-- Start of Materials provided --
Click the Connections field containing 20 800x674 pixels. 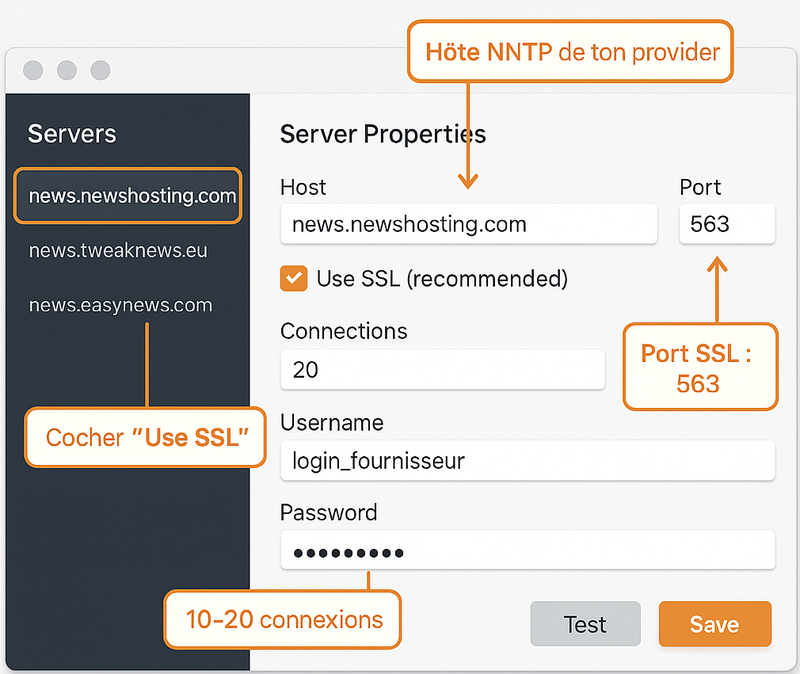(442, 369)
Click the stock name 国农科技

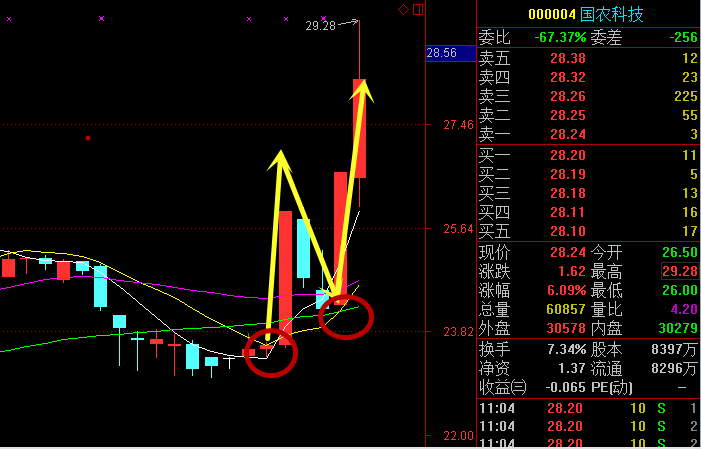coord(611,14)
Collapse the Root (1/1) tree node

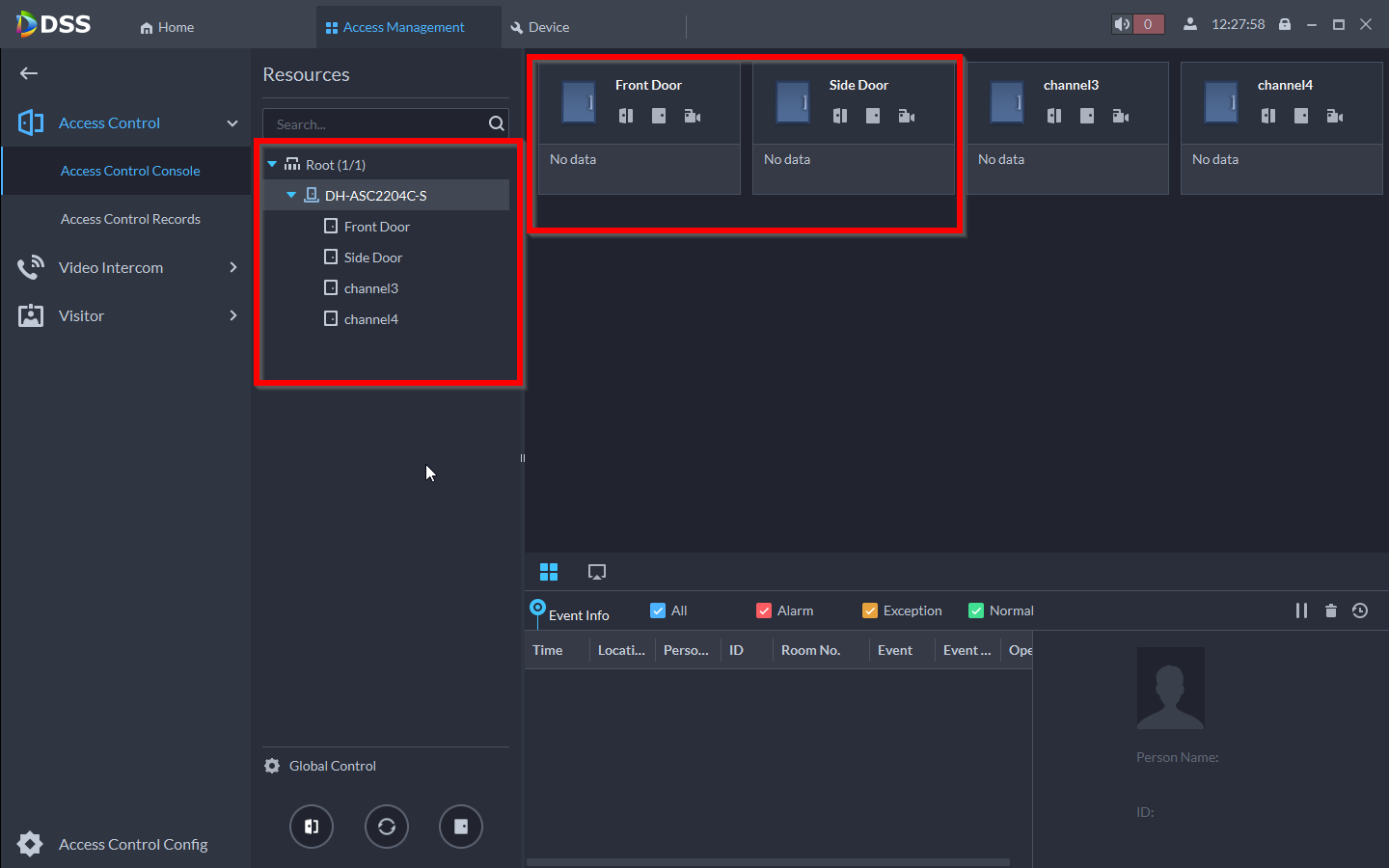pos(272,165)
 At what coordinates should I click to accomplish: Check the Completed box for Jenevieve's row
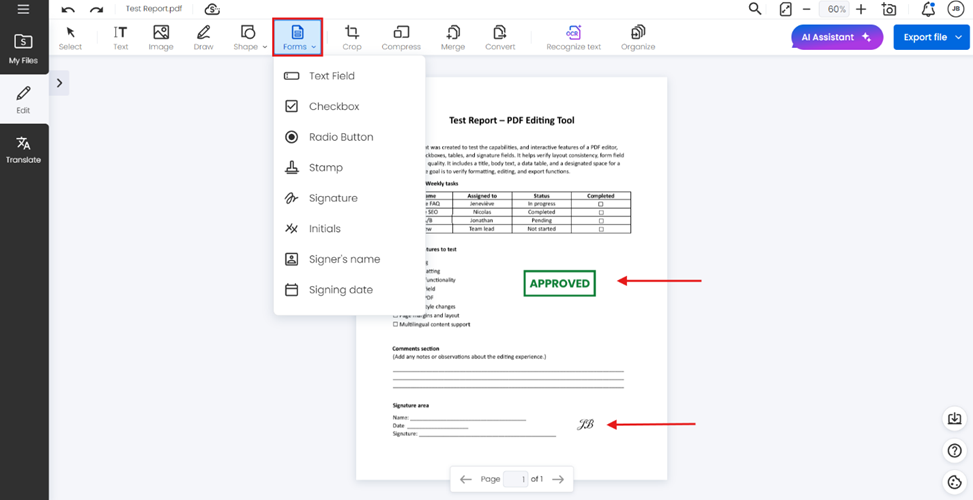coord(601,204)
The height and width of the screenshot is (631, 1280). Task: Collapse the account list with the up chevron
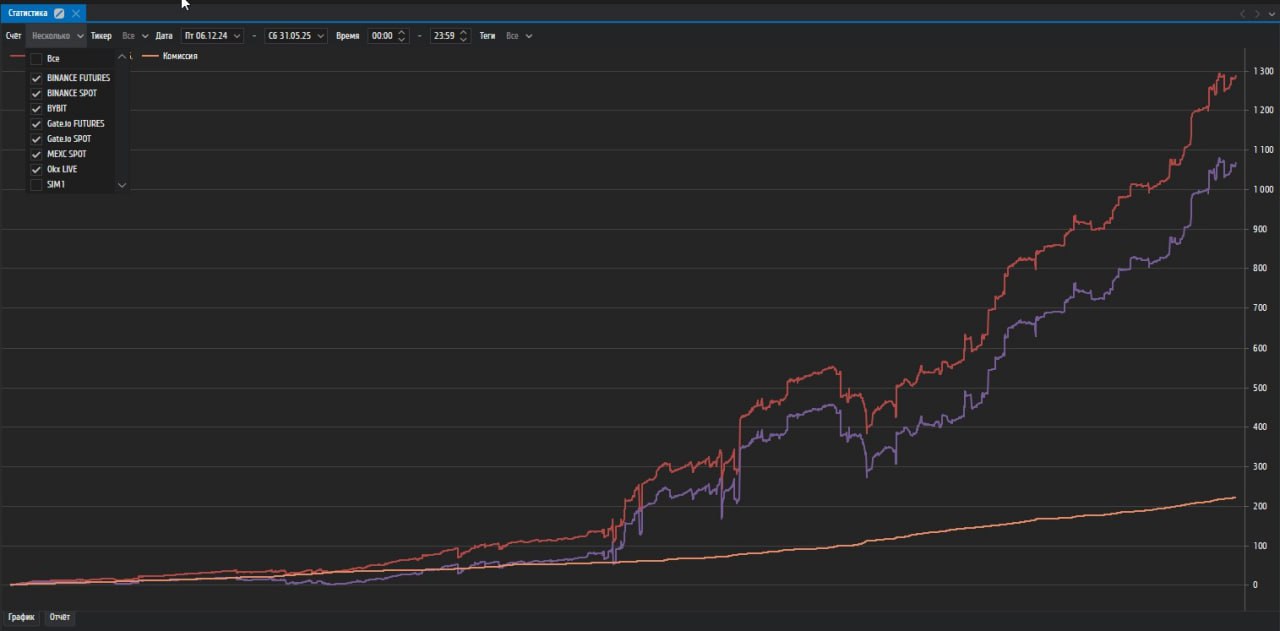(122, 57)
-- End of Materials provided --
Copy the items starting at the line that contains "At what coordinates" and ending with the last item, swapping "up chevron" for "up arrow" and changing nothing else. Leave the pictures out.

 At what coordinates should I click to accomplish: Check the Completed box for Jenevieve's row
coord(601,204)
The height and width of the screenshot is (631, 1280). Task: Collapse the account list with the up arrow
(122, 57)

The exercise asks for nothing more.